WRITTEN INSTRUCTION: Output the lines of the material from the line containing "Task: Pause the currently playing song" through the end as a JSON list of strings, one string per line, with blank lines omitted and both ends included.

[Source data]
------------------------------------------------------------
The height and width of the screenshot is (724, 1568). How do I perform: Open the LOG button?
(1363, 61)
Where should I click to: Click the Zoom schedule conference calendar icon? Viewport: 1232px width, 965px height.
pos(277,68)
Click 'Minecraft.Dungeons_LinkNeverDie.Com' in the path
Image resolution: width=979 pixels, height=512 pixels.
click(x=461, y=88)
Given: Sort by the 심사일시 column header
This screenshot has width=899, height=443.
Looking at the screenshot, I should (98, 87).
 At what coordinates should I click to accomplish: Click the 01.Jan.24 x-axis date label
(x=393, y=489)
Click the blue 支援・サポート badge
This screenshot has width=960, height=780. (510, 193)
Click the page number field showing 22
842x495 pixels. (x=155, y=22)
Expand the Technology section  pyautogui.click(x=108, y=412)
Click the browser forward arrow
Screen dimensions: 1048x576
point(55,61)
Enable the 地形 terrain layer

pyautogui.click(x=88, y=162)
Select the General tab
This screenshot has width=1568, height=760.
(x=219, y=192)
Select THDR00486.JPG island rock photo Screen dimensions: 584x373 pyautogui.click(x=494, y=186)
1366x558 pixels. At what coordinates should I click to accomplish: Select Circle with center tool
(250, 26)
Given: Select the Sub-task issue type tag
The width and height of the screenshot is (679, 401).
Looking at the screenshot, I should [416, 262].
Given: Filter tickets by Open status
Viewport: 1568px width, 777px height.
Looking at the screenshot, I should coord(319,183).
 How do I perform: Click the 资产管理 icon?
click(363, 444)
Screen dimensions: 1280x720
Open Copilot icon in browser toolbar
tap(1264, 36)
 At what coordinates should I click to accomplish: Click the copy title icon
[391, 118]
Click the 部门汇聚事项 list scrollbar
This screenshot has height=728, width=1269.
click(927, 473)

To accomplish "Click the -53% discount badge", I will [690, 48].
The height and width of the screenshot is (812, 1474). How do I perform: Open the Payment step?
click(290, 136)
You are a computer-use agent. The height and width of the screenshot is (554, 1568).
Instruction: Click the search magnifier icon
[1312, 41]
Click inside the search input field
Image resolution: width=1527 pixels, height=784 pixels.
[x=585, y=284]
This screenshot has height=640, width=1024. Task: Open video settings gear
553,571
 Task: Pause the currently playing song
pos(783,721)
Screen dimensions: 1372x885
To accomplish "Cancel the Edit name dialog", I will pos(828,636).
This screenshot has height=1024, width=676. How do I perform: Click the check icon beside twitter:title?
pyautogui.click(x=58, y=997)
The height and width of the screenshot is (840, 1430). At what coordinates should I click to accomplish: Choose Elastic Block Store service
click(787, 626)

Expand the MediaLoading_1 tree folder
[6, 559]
------------------------------------------------------------
TASK RESULT:
[
  " Task: Pause the currently playing song",
  "pos(783,721)",
  "Screen dimensions: 1372x885",
  "To accomplish \"Cancel the Edit name dialog\", I will pos(828,636).",
  "This screenshot has height=1024, width=676. How do I perform: Click the check icon beside twitter:title?",
  "pyautogui.click(x=58, y=997)",
  "The height and width of the screenshot is (840, 1430). At what coordinates should I click to accomplish: Choose Elastic Block Store service",
  "click(787, 626)",
  "Expand the MediaLoading_1 tree folder",
  "[6, 559]"
]